## 阅读选段

● ● ● ● ● ● ●

德法合治是中国国家治理的主要特色。传统中国主张“德主刑辅”“教化优先”,现代中国则在依法治国的语境下,主张“坚持依法治国和以德治国相结合,使法治和德治在国家治理中相互补充、相互促进、相得益彰,推进国家治理体系和治理能力现代化”[1]。法治和德治的密切关系因何而来?这种密切关系对治理效能有何影响?本文拟追根溯源,从社会共同体与人性的角度来探究德法合治的理论依据。笔者认为中国的国家建设目标决定了中国社会要建设的是具有社会凝聚力的社会共同体,社会共同体有助于培育相互信任、相互合作、相互支持的具有凝聚力的精神力量,这种精神力量对于实现国家和民族的集体目标至关重要。要形成社会共同体就需要实现德法合治。德法合治不仅有着人性的依据,还可以进一步实现个体与社会共同体的精神同构,满足共同体和个体的精神需要。

● ● ● ● ● ● ●

## 待解问题
A: 下面三个说法是否与关于德法合治的这段文字相符?请逐一回答“是”或“否”,并原样引用起决定作用的原文字句。(i)传统中国主张“德主刑辅”“教化优先”。(ii)本文从经济发展的角度探究德法合治的理论依据。(iii)笔者认为,要形成社会共同体就需要实现德法合治。
B: 照原文重抄关于德法合治的这段文字中的一部分,以“德法合治是中国国家治理的主要”开头,一直抄到“满足共同体和个体的精神需要。”为止。

## 材料
● ● ● ● ● ● ●

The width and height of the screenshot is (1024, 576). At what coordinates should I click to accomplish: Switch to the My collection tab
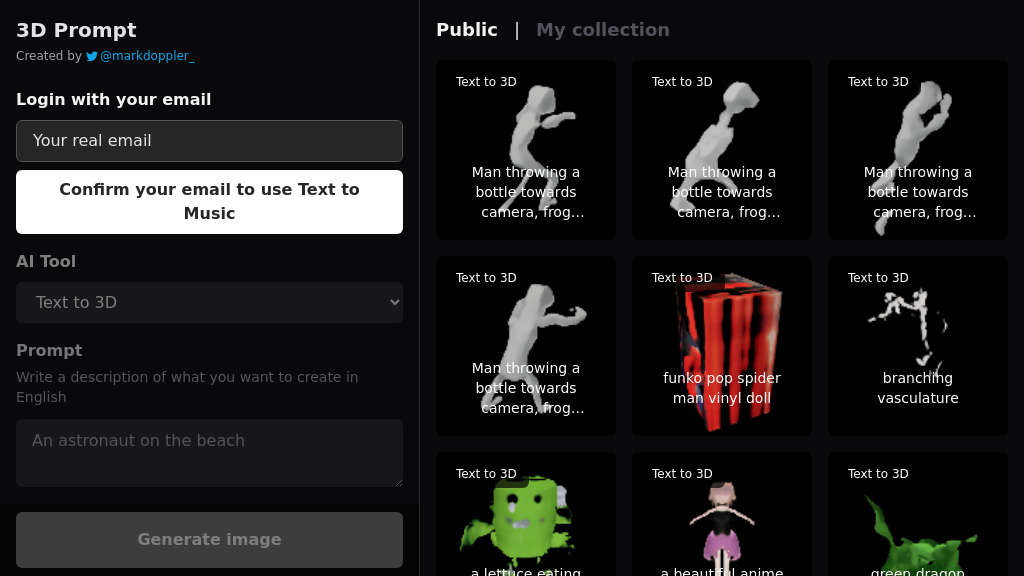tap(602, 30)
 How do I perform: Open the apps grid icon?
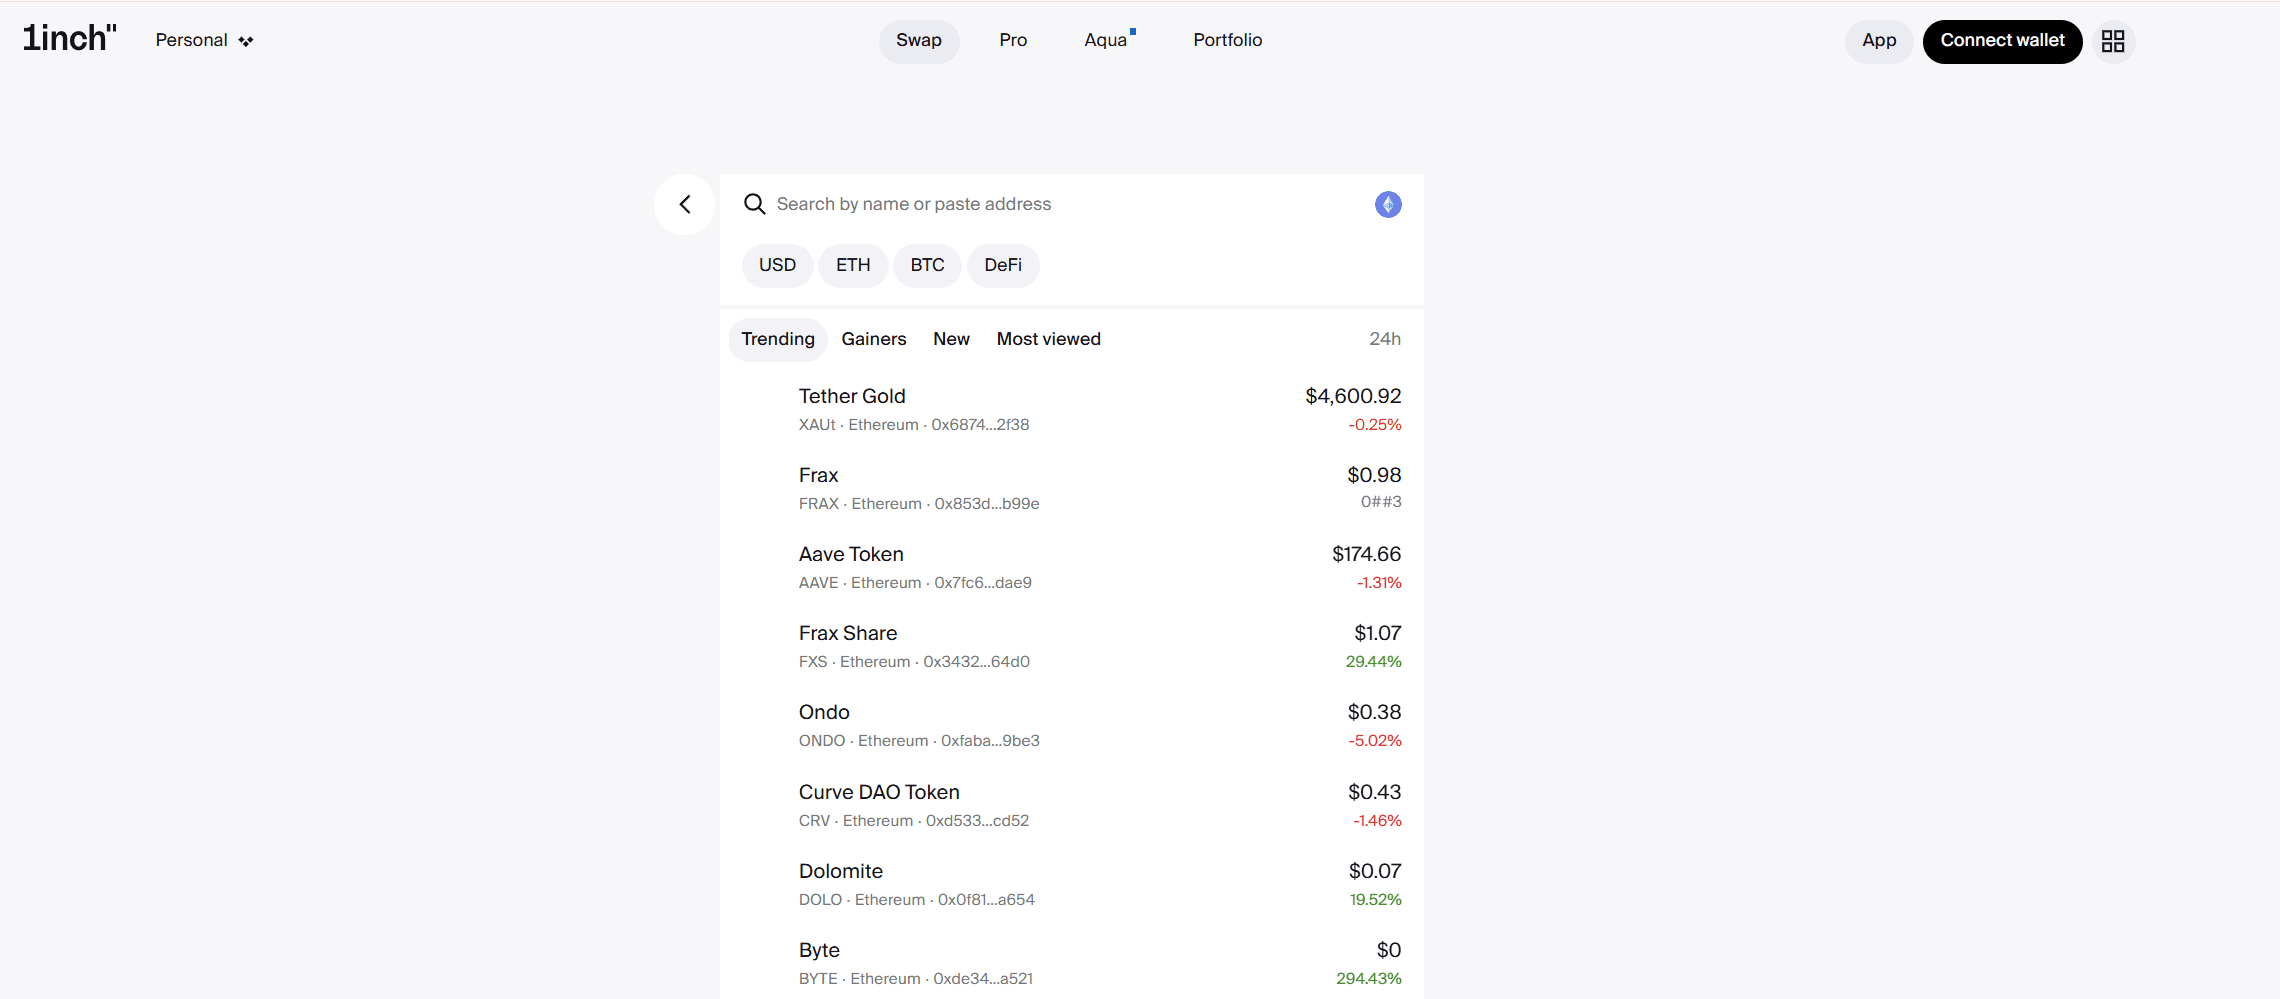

● ● ● ● ● ● ●

## 正确答案
A:
(i)是。「传统中国主张“德主刑辅”“教化优先”」
(ii)否。「从社会共同体与人性的角度来探究德法合治的理论依据」
(iii)是。「要形成社会共同体就需要实现德法合治」

B:
德法合治是中国国家治理的主要特色。传统中国主张“德主刑辅”“教化优先”,现代中国则在依法治国的语境下,主张“坚持依法治国和以德治国相结合,使法治和德治在国家治理中相互补充、相互促进、相得益彰,推进国家治理体系和治理能力现代化”[1]。法治和德治的密切关系因何而来?这种密切关系对治理效能有何影响?本文拟追根溯源,从社会共同体与人性的角度来探究德法合治的理论依据。笔者认为中国的国家建设目标决定了中国社会要建设的是具有社会凝聚力的社会共同体,社会共同体有助于培育相互信任、相互合作、相互支持的具有凝聚力的精神力量,这种精神力量对于实现国家和民族的集体目标至关重要。要形成社会共同体就需要实现德法合治。德法合治不仅有着人性的依据,还可以进一步实现个体与社会共同体的精神同构,满足共同体和个体的精神需要。